ЧВВМУ им. П.С. Нахимова: виртуальный музей.

Я порадовался, что меня миновала такая печальная участь, и мы с Борей пошли спать, захватив мои ботинки. В рассудительности Боре Сиротину во все времена нельзя было отказать, и он всегда пользовался в нашей среде большим авторитетом (мнение его ценится у нас до сих пор). От скуки мы с Романом Панченко как-то отправились погулять в город. А город-крепость Севастополь по тем временам управлялся не гражданскими властями, а военным комендантом. На эти мелочи мы с Романом не обратили внимания, а напрасно. В крепости Севастополе днями увольнения были среда, суббота и воскресенье. В эти дни город заполняли голубые гюйсы (воротники) белых форменок (рубашек) матросов и золотые погоны офицеров. А мы с Романом вышли прогуляться в четверг и на нашу беду напоролись на помощника военного коменданта, а это второе лицо в городе. Когда нас сзади окликнул какой-то полковник в черной форме, то я предложил бежать, но Роман, больше знакомый через своих родственников с Севастополем, сказал, что рядом с этим полковником два высоких солдата комендантского взвода, и от них нам не убежать. Пришлось идти к полковнику, на погонах которого сверкали изображения стволов пушек. Стало быть, он был артиллеристом, и вскоре мы в этом убедились, так как он был глуховат. На невнятное указание фамилии Панченко, полковник записал в блокнот его как Пончиков. Мне оставалось только так же невнятно произнести свою фамилию, и я был записан как Шелегов. Сделав записи нарушителей в свой блокнот, полковник отпустил нас с миром, и мы обрадовались, что легко отделались. На поверку оказалось, что все не так просто.
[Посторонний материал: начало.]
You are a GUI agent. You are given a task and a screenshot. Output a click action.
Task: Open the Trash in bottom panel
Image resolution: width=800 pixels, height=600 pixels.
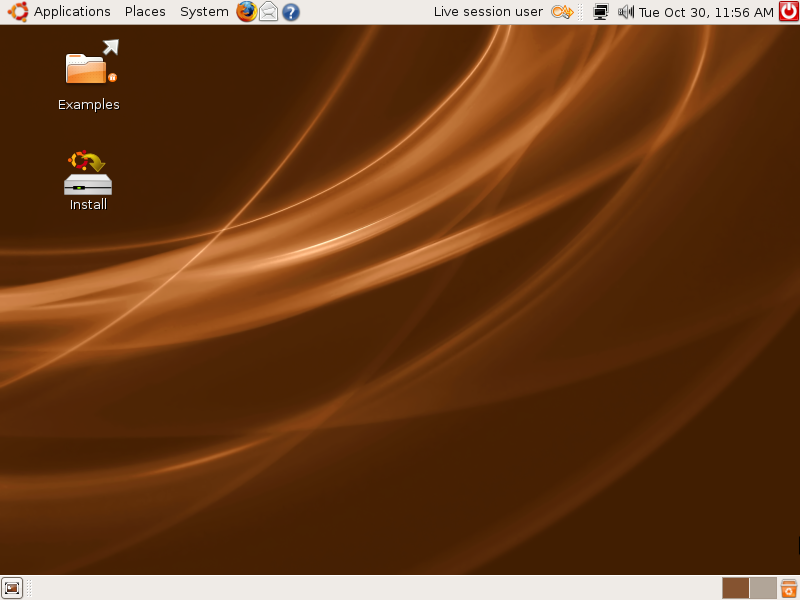789,588
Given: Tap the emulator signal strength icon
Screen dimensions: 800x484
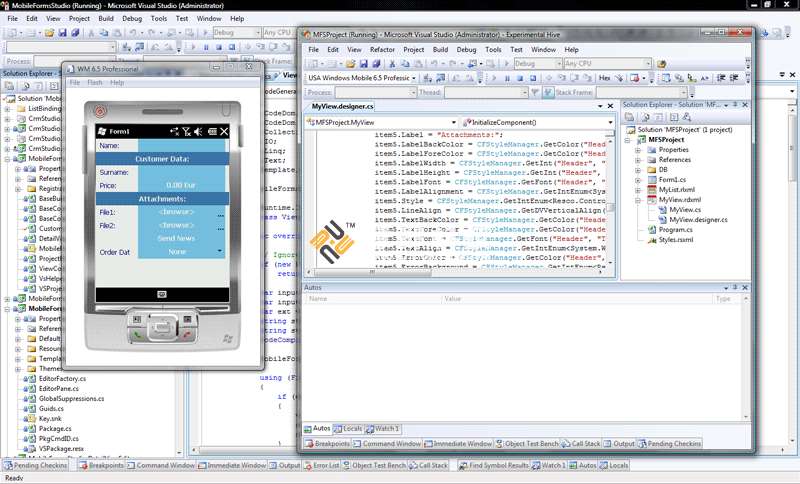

Помощник военного коменданта Севастополя отправил телеграмму начальнику Калининградского ВВМУ с указанием разобраться с двумя нарушителями дисциплины Пончиковым и Шелеговым, принять меры и доложить. В Калининграде мичманов с такими фамилиями не нашли и контр-адмирал Богданович послал в Севастополь начальника штурманского факультета капитана 2 ранга Блика, чтобы быстро и оперативно решить конфликтную ситуацию.
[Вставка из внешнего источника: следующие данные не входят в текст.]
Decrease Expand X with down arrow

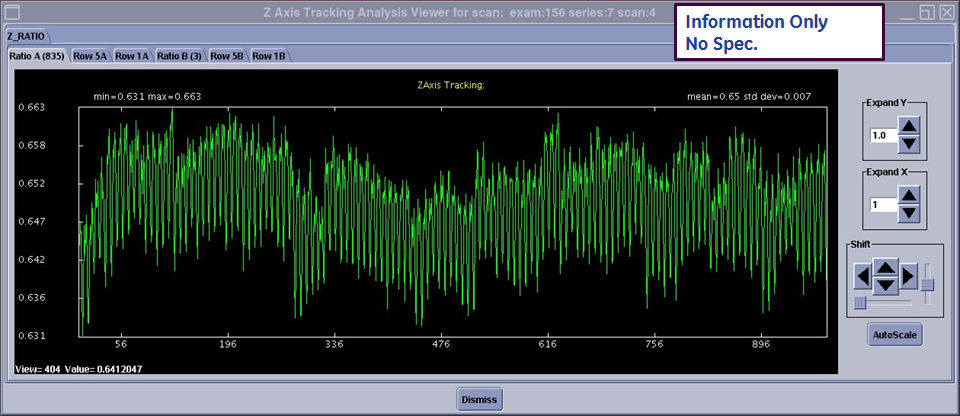908,213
Начальник штурманского факультета Капитан 1-го ранга Иван Иванович Блик

Наш Блик начал поиски разгильдяев с дивизиона эсминцев. И нас тут же по цепочке информировали о поисках. Дивизион ОВРа проверялся последним. Блик ходил перед строем мичманов и сверлил нас с Романом свирепым взглядом, но мы не сдались, и пришлось ему оправдываться перед комендантом и начальником училища. Иван Иванович Блик был очень хорошим и добрым человеком, но служба не всегда позволяет проявляться этим качествам. Как исполнительный службист, он старался выполнить приказы начальства и поэтому злобу на нас он затаил и позже сумел отомстить, но мы тогда об этом и не задумывались. Мы продолжали свою стажировку. Так как я был «племянником», то к своей стажировке относился спустя рукава. Была абсолютная уверенность, что мой старпом напишет мне похвальную характеристику, по которой меня можно будет производить в лейтенанты. Мой друг Рома Панченко, очевидно посоветовавшись с Юрой Лещенко, решил использовать мои «родственные» связи. Он начал развивать идею ( идеи из него часто били фонтаном, хотя случалось фонтаны вместе с идеями уходили в песок) встречи Дня Военно-Морского Флота в Киеве на квартире у Юриного отца. Пришлось мне объяснять своему старпому, что моя тетя хочет видеть в Киеве меня и моих друзей Панченко и Лещенко за неделю до Дня ВМФ. Со мной проблем не было, но старпом сказал, что трудно договориться с командирами тральщиков, на которых стажировались Панченко и Лещенко. Пришлось объяснить старпому, что эти командиры - его друзья из одного дивизиона. Задачу свою он выполнил, и наша стажировка сократилась еще на неделю. А тут еще и подходил к концу отпуск наших лейтенантов ракетчиков. Лейтенанты Сиротин и Потапов пригласили нас на прощальный банкет в замечательный летний ресторан «Волна». Собрались два лейтенанта и три мичмана. Лейтенанты разумно прибыли по гражданке, а мы трое сдали швейцару свои фуражки и стали похожи на матросов, которым было строжайше запрещено посещать рестораны в Севастополе. Мы по молодости пренебрегли запретом, а когда немного выпили, то Черное море нам стало по колено. Нам всем впереди предстояла длительная разлука, и мы живо обсуждали эту ситуацию. Кто-то из моих друзей севастопольцев заметил за одним из столиков в ресторане начальника штаба ЧФ контр-адмирала Олейника в гражданском костюме и с дамой.